=== Section Start ===

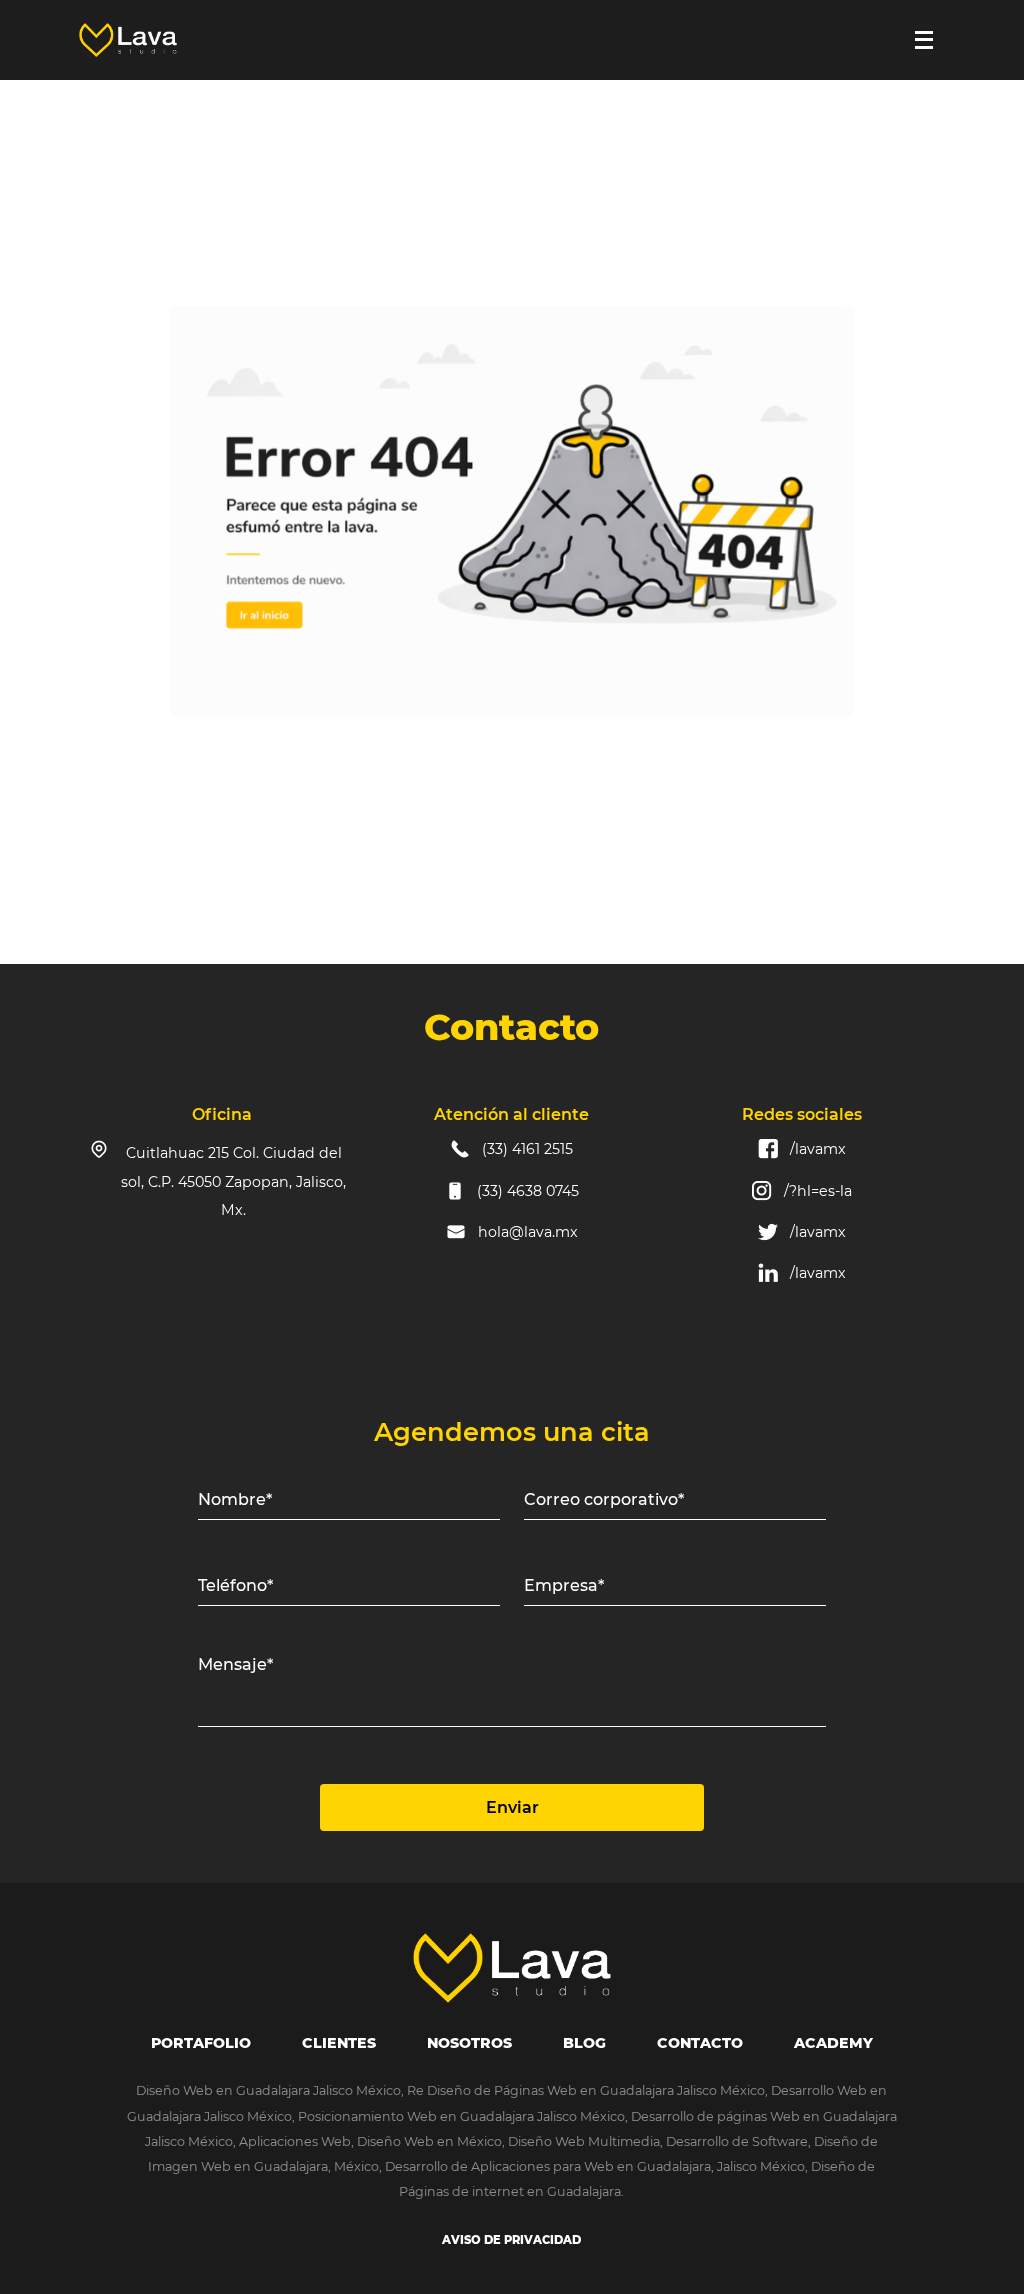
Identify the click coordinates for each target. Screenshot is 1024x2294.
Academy (833, 2043)
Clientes (339, 2043)
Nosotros (469, 2043)
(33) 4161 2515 (527, 1149)
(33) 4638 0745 (528, 1191)
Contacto (700, 2043)
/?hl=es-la (818, 1191)
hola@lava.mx (528, 1232)
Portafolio (201, 2043)
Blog (584, 2043)
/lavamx (818, 1149)
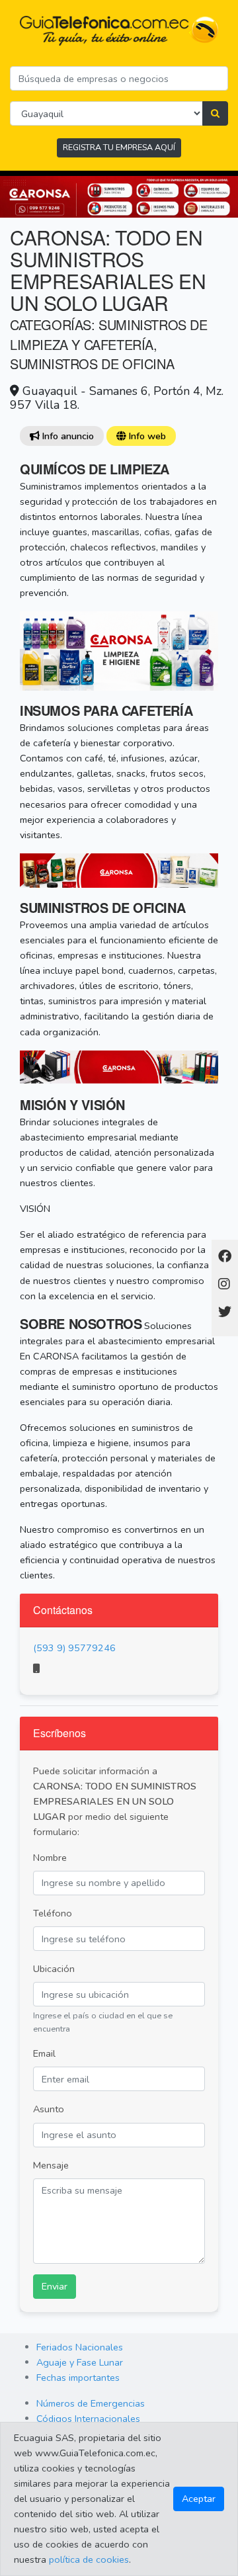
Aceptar (199, 2498)
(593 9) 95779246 (74, 1647)
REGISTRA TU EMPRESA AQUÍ (119, 147)
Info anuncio (66, 436)
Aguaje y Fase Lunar (79, 2362)
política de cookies (89, 2559)
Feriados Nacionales (79, 2347)
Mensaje (51, 2165)
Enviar (54, 2286)
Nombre (50, 1857)
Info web (146, 436)
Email (44, 2053)
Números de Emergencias (90, 2403)
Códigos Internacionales (88, 2418)
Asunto (48, 2109)
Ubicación (54, 1968)
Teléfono (52, 1913)
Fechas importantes (78, 2377)
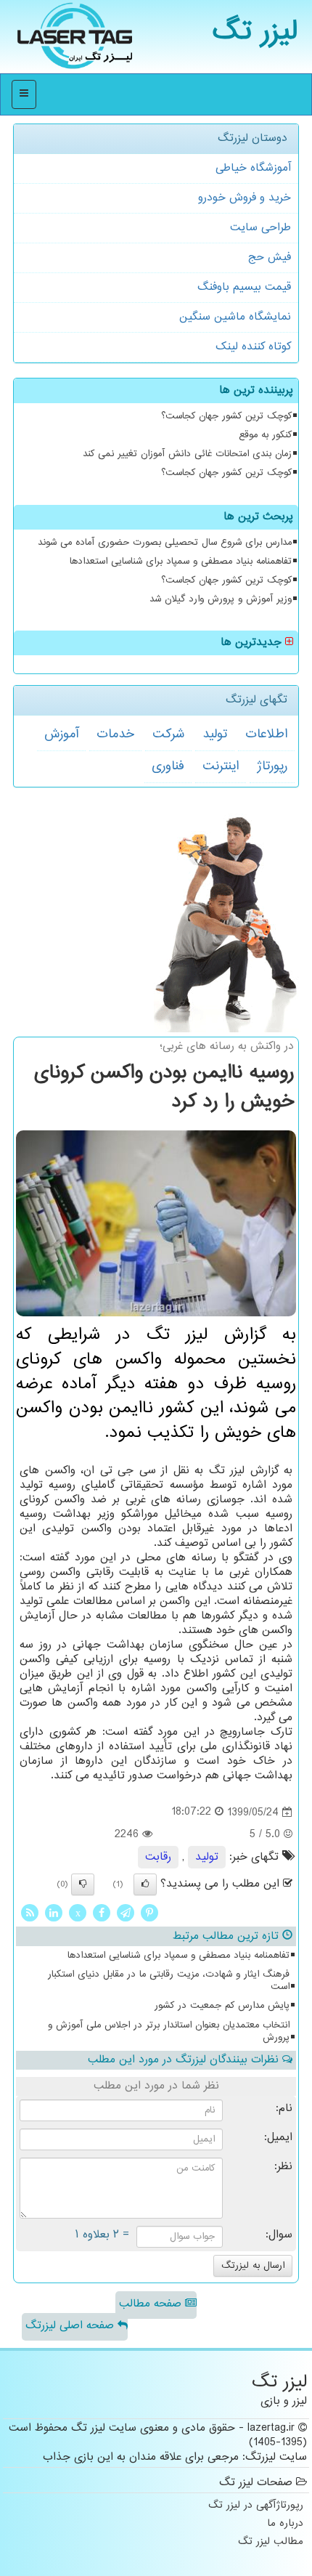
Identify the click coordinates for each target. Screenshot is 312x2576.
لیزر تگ (255, 32)
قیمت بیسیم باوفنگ (244, 287)
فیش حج (269, 257)
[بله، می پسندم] (145, 1884)
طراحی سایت (260, 228)
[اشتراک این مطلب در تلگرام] (125, 1913)
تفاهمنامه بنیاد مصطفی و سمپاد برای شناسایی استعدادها (181, 562)
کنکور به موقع (265, 435)
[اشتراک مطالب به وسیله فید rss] (30, 1913)
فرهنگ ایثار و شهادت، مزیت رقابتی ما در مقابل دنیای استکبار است (169, 1981)
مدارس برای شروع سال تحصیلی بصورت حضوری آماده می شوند (165, 543)
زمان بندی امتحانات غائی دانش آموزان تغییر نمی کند (187, 454)
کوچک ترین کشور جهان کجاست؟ (226, 416)
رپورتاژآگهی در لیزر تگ (255, 2506)
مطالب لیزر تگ (270, 2542)
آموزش (61, 734)
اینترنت (220, 766)
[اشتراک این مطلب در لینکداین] (54, 1913)
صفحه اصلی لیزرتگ (71, 2326)
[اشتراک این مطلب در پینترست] (149, 1913)
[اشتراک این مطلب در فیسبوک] (101, 1913)
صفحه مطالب (152, 2304)
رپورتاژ (272, 766)
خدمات (115, 734)
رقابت (158, 1857)
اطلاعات (266, 734)
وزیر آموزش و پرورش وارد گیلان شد (220, 599)
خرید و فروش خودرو (244, 198)
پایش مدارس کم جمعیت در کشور (222, 2006)
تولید (214, 734)
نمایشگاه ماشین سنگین (235, 317)
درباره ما (285, 2524)
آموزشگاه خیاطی (253, 168)
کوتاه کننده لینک (253, 347)
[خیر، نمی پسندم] (82, 1884)
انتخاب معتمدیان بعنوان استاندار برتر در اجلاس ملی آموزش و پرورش (169, 2031)
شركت (168, 734)
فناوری (168, 766)
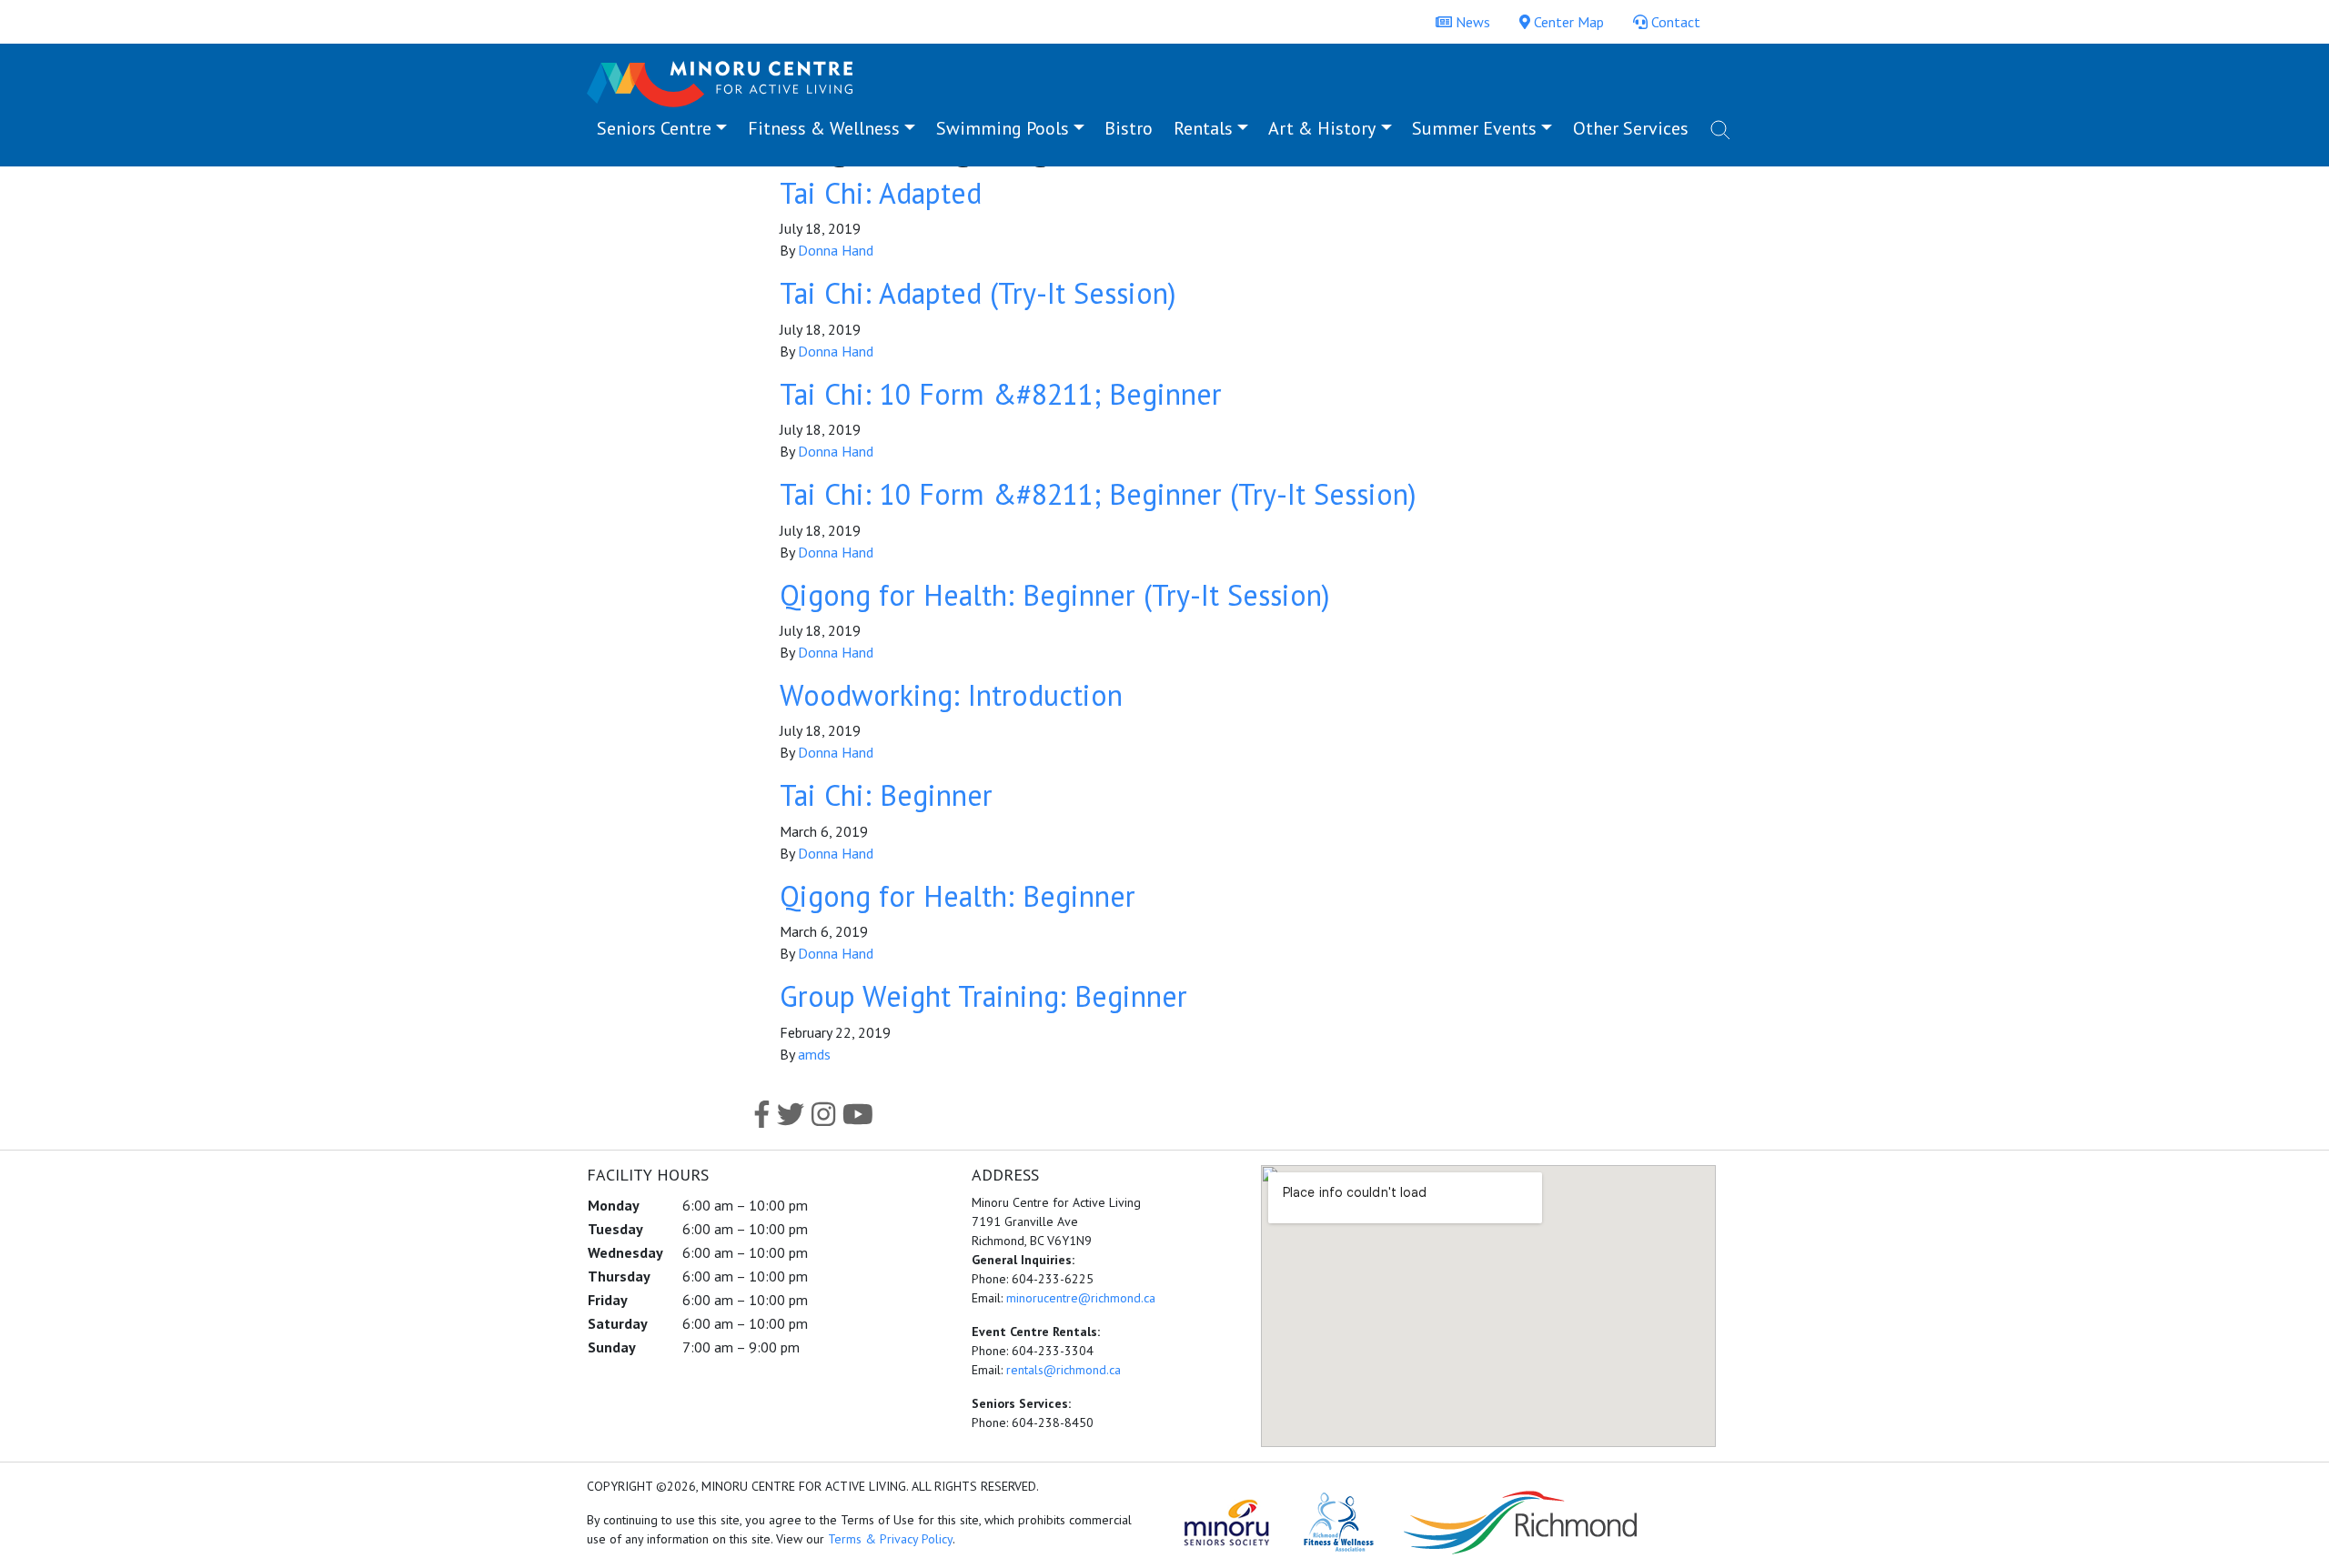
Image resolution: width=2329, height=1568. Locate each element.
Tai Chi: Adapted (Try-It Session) (978, 293)
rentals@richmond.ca (1063, 1370)
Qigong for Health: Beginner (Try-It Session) (1055, 595)
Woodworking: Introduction (951, 695)
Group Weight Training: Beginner (983, 996)
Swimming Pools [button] (1002, 128)
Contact (1674, 22)
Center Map (1567, 22)
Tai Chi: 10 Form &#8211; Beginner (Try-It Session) (1098, 494)
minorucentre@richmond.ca (1080, 1298)
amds (814, 1054)
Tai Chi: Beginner (886, 795)
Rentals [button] (1203, 128)
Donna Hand (835, 250)
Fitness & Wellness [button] (824, 128)
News (1471, 22)
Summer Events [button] (1474, 128)
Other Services (1631, 128)
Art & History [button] (1322, 128)
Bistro (1128, 128)
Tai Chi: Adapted (881, 193)
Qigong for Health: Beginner (957, 896)
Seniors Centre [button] (654, 128)
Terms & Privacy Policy (890, 1539)
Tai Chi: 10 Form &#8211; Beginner (1001, 394)
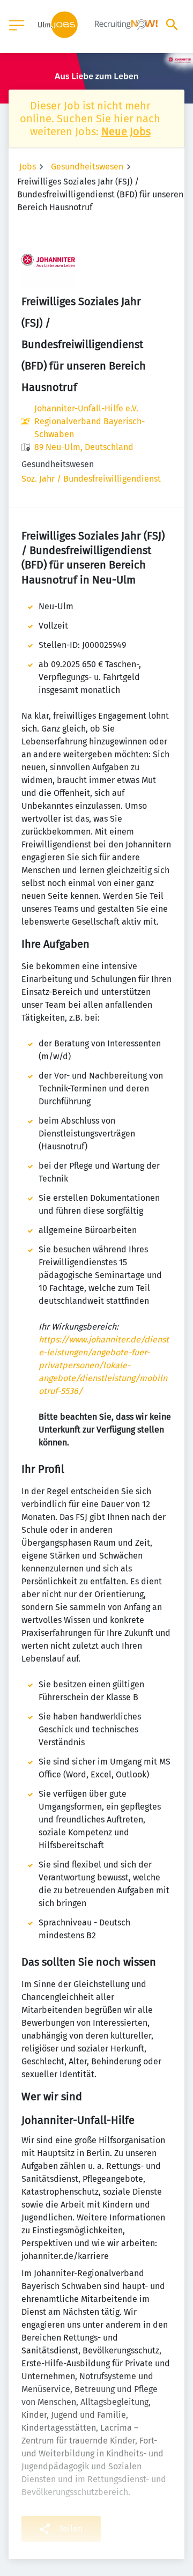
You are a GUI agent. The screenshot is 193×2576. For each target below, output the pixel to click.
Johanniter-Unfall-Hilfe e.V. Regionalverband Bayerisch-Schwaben (89, 421)
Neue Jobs (126, 131)
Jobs (27, 166)
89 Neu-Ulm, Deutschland (83, 447)
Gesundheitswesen (87, 166)
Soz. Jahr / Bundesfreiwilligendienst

=== Section End ===

**ABOUT THIS TASK:** Pull every line containing "richmond" out of the records.

**RESULT OF THIS TASK:**
rentals@richmond.ca (1063, 1370)
minorucentre@richmond.ca (1080, 1298)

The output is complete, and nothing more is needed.